Using classical force fields are also an option. These are much faster but will not model bond breaking and forming. Also by the time you get to visible quantities of atoms it will still be too slow.

Your best approach is probably to just forget about trying to predict bonds and instead just use a lookup table of something like A bonded to B has length X, energy Y, forms at distance Z with probability P and has probability P' of breaking. Obviously you can make A and B multi atom clusters to improve accuracy, but this will also make your lookup table much larger. Trawling the CSD would probably be the easiest way to get started.
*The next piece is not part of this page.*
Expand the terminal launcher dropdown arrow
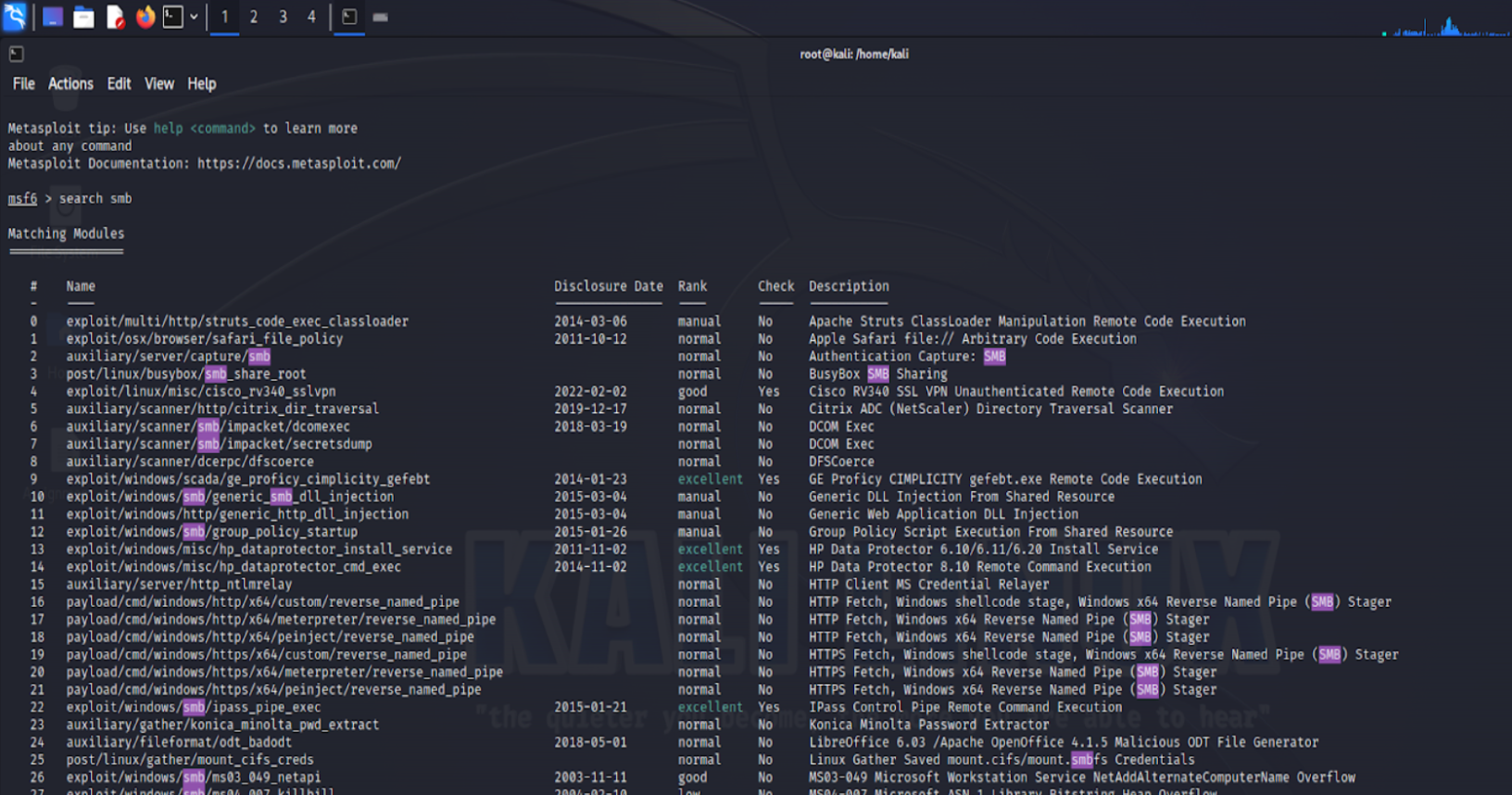 pos(194,17)
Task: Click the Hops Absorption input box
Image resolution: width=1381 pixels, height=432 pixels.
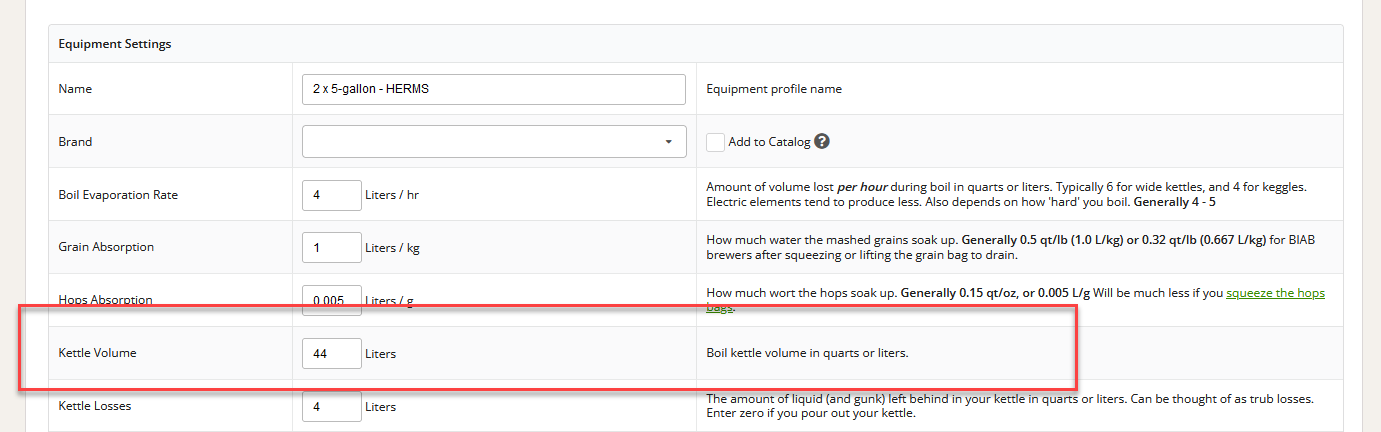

Download a large number of CIF files, these contain information about what atoms are present in a crystal, where they are and how that are bonded. It's all just text so reasonably understandable. Iterate through them and calculate the average bond lengths for atom pairs. Bond energies tend to be on the order of a few hundred kJ/mol. You can probably approximate them as <a few hundred kJ/mol> plus some function of bond length. A 1/r type dependence seems reasonable but you'll have to play with it and see what works well (Incase it's not obvious we've left accurate modeling well behind now). As for capture distance, the sum of the Van Der walls radii is probably reasonable. Bond breaking probability can probably be approximated with boltzman style terms (that is $P_{break} = e^\frac{-E_{bond}}{RT}$, again the constants will require tuning to produce something that looks reasonable, -(E$_{bond}$ - E$_k)$ might work well on the numerator instead). Bond formation could be something like 1-P$_{break}$. You could also run quantum calculations for all possible pairs (or higher order clusters) of atoms or hit the literature to look up experimental bond strengths for greater accuracy.

Note the heavy use of probably, this will not produce anything remotely accurate or predictive, but with a bit of tweaking could look reasonable. You'll obviously need some kind of long range interactions as well (here an LJ potential plus some numeric integration to update positions and speeds each time step as in the other answers is probably what you'll want) and the check all pairs of atoms against the table to see if they bond. Tuning this will be all about making something that looks good in your game and is something you will have to do yourself.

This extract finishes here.